The Enigma of Absolute Security

I’m not sure what I expected the Enigma machine to smell like, but when I opened the box I was instantly carried to my grandfather’s woodworking garage. This Enigma smelled like old metal, machine oil, and the ghost of the wood that encased it. It was heavy with a shadow future-that-might-have-been, and I couldn’t help wanting to take it apart.

Though the four-rotor Enigma machines were originally designed for the German Navy, this four-wheel Enigma had served duty on a railway car. It bore none of the scars of its battle-worn cousins I’d seen; in fact, the last one I had encountered was a three-rotor that had been in the trenches, less pristine in condition but possibly more interesting because of its wartime tattoos.

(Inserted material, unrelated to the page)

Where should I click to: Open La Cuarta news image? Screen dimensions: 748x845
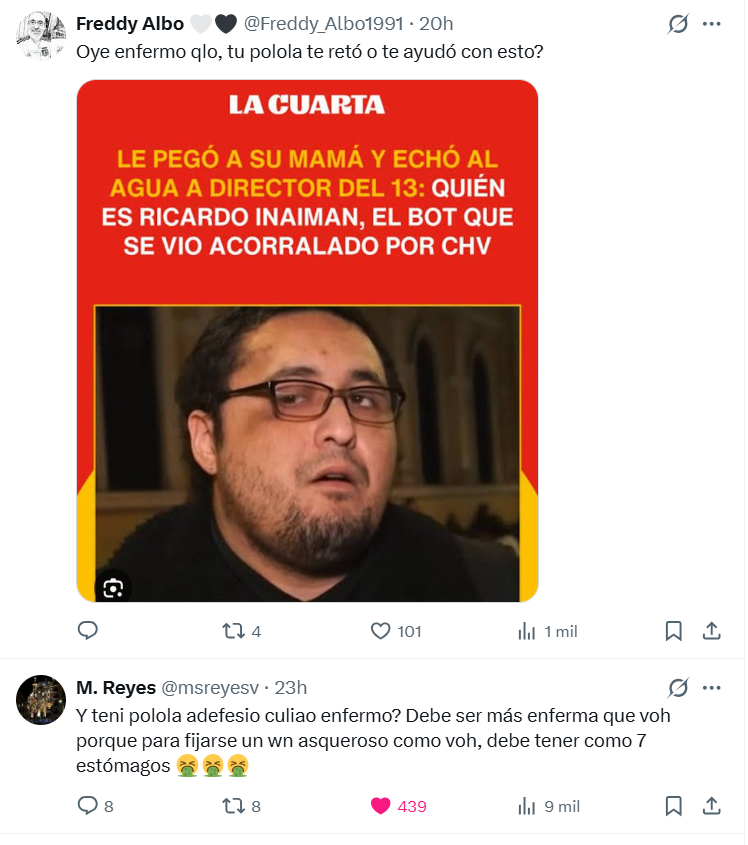(x=307, y=341)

On the three-rotor, you could see the warpath etched in the case like lines on a palm, a map scarred deep in the surface in brown stains and gouges.

The battered ones, in truth, seemed less ominous than the one in my hands below. This one was almost perfect, barely nicked, and all the more frightening for it. It whispered of an alternate future much more loudly because it looked so new.

At first glance, you would have thought it was an old typewriter in a wooden case. It was incredibly sturdy, built to survive bombing, and this one was without a speck of rust. The hinge opened noiselessly; its keys were almost like my grandmother’s old Royal, but entirely flat. When I pressed a key, each encoded letter lit up, lambent, from the bottom, so I could see the coded letter at the same moment as the pressed key. Altering the rotors of course swapped the encryption key. Originally patented in 1918 by engineer Arthur Scherbius, he named it the Enigma after Edward Elgar’s musical piece “The Enigma Variations.” If you listen to Elgar, you get it.

Here's how it worked:

• ‍Keyboard – The typist input a message using the keys, depressing them like a typewriter. Each key, when tapped, sent an electrical signal through the internal wiring.‍
• Plugboard – The board swapped pairs of letters before entering the rotors, adding an extra layer of complexity to the encryption. The plugboard connections were also configurable.‍
• Rotors – The heart of the encryption. Passing a current through these spinning wheels in a varying route substituted each tapped letter into a different encrypted letter.‍
• Reflector – Located at the end of the rotor assembly, this reflected the signal back to produce a reciprocal cipher. Encryption and decryption used the same machine configuration.‍
• Lamp panel – The lit letters produced on this board displayed the encoded message output.

Here's a peek inside the four-rotor Enigma machine so you can see some of the parts outlined above. I found this particularly interesting because most of the time in movies and museums you only get to see the outside:

Despite the complexity of the machine itself, the operators only needed to know three things: the starting position, the order of the four rotors, and then the positions of the plugs in the board. From there, decoding was simply performed by typing the cyphertext back into the Enigma machine. The design of the reflector meant that decoding was the same as encoding the text, but in reverse.

But that reflector proved to be the Achilles heel for the Enigma machine, and served as the back door for codebreaking efforts: no letter would ever be encoded as itself. Knowing that (as well as guessing at standard text that was typically included in some of the messages) allowed people to break the code box the Nazis had built.

During the first part of the Second World War, this machine worked so well that you needed the key to decode any German messages, at least until a group of Poles and Alan Turing came along. But breaking that code shortened the war by two to four years, saving millions of lives in the process. It’s part of why Turing and the Bletchley gang are my eternal heroes: for sheer dedication to the art and science of cryptography and the totalitarian government we dodged because of their work.

Though I’ve been fascinated by the Enigma (and by extension, cryptography) since high school, studying it as an adult working in the cybersecurity industry is an excellent reminder of the endless nature of our work. Each tool we build has a way to be exploited, from networks to firmware to mobile phones. When many zero-days are flaws built into the product, the lesson of the enigma machine is particularly poignant: that a system’s undoing is often created during initial design.

It’s also a lesson in the fallacy of absolute security. In World War II, the Germans believed their code and their tools to be impregnable. Some historians argue this belief fostered a sense of strategic complacency that led to the loss of the war. Believing their code to be so strong, they ignored evidence suggesting otherwise. There’s absolutely a parallel here when creating a new product at a cybersecurity start-up: you can’t build something that does it all, you can’t assume your tool is perfect, and you can’t think that someone else isn’t trying to solve the same problem. Believing any of these things means building with blinders in an industry that can’t afford absolutes.